Problem description:
The lines to extract run from the first line of the entries through the line that contains "ETICHETTE/LABELS (391, 1519)"; reproduce exactly those lines and no others.
§
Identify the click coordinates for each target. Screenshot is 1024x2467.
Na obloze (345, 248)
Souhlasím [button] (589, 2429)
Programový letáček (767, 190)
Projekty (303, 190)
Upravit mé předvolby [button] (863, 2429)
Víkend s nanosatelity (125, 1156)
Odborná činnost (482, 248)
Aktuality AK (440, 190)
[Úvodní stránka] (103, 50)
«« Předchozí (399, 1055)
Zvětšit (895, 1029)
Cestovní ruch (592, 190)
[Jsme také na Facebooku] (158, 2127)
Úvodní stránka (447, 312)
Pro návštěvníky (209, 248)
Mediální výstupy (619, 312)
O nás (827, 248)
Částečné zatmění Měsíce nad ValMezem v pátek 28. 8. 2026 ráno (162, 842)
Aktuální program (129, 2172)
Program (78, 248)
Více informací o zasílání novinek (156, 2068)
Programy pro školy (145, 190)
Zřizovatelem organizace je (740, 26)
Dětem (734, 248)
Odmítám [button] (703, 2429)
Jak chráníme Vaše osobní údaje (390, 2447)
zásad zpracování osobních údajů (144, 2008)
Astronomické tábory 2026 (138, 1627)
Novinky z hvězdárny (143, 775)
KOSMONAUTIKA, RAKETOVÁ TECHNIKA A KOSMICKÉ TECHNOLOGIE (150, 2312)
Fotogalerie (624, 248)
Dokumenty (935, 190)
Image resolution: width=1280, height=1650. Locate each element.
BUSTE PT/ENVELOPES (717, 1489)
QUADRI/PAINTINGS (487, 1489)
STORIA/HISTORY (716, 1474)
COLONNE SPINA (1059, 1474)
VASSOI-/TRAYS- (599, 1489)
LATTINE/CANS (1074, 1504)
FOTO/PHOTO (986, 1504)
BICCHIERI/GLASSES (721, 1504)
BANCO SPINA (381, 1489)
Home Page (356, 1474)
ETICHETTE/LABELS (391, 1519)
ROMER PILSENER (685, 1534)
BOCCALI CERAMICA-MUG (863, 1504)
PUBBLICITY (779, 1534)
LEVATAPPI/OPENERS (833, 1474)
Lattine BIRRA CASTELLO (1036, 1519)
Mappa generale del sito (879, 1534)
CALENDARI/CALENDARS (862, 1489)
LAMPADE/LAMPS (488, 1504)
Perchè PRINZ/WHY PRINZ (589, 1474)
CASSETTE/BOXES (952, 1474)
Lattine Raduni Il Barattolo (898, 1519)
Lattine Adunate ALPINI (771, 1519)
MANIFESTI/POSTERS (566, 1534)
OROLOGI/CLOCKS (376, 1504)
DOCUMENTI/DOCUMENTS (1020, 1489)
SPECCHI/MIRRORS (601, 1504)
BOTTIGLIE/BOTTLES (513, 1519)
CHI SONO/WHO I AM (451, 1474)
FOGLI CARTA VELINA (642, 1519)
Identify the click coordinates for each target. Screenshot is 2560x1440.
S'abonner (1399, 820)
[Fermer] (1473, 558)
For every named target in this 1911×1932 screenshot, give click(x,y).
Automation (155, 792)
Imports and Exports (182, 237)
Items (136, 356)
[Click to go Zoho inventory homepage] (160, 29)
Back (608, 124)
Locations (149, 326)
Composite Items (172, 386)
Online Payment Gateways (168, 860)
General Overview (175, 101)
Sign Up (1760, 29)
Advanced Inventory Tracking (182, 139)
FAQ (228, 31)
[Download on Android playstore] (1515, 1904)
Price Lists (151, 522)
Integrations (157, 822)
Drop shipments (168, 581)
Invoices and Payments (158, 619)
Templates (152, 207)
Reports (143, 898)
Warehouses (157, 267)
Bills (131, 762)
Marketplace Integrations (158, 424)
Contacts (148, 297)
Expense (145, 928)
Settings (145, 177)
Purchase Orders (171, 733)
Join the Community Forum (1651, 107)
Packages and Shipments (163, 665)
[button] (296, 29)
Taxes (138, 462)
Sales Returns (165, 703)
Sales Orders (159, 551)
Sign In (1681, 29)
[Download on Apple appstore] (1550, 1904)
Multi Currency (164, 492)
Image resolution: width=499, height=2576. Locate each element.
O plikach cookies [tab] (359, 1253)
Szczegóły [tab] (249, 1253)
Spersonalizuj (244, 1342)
§
Completed exercise:
Identify the click coordinates for each target. Screenshot is 1024x2467.
Na obloze (345, 248)
Souhlasím [button] (589, 2429)
Programový letáček (767, 190)
Projekty (303, 190)
Upravit mé předvolby [button] (863, 2429)
Víkend s nanosatelity (125, 1156)
Odborná činnost (482, 248)
Aktuality AK (440, 190)
[Úvodní stránka] (103, 50)
«« Předchozí (399, 1055)
Zvětšit (895, 1029)
Cestovní ruch (592, 190)
[Jsme také na Facebooku] (158, 2127)
Úvodní stránka (447, 312)
Pro návštěvníky (209, 248)
Mediální výstupy (619, 312)
O nás (827, 248)
Částečné zatmění Měsíce nad ValMezem v pátek 28. 8. 2026 ráno (162, 842)
Aktuální program (129, 2172)
Program (78, 248)
Více informací o zasílání novinek (156, 2068)
Programy pro školy (145, 190)
Zřizovatelem organizace je (740, 26)
Dětem (734, 248)
Odmítám [button] (703, 2429)
Jak chráníme Vaše osobní údaje (390, 2447)
zásad zpracování osobních údajů (144, 2008)
Astronomické tábory 2026 (138, 1627)
Novinky z hvězdárny (143, 775)
KOSMONAUTIKA, RAKETOVÁ TECHNIKA A KOSMICKÉ TECHNOLOGIE (150, 2312)
Fotogalerie (624, 248)
Dokumenty (935, 190)
Image resolution: width=1280, height=1650. Locate each element.
BUSTE PT/ENVELOPES (717, 1489)
QUADRI/PAINTINGS (487, 1489)
STORIA/HISTORY (716, 1474)
COLONNE SPINA (1059, 1474)
VASSOI-/TRAYS- (599, 1489)
LATTINE/CANS (1074, 1504)
FOTO/PHOTO (986, 1504)
BICCHIERI/GLASSES (721, 1504)
BANCO SPINA (381, 1489)
Home Page (356, 1474)
ETICHETTE/LABELS (391, 1519)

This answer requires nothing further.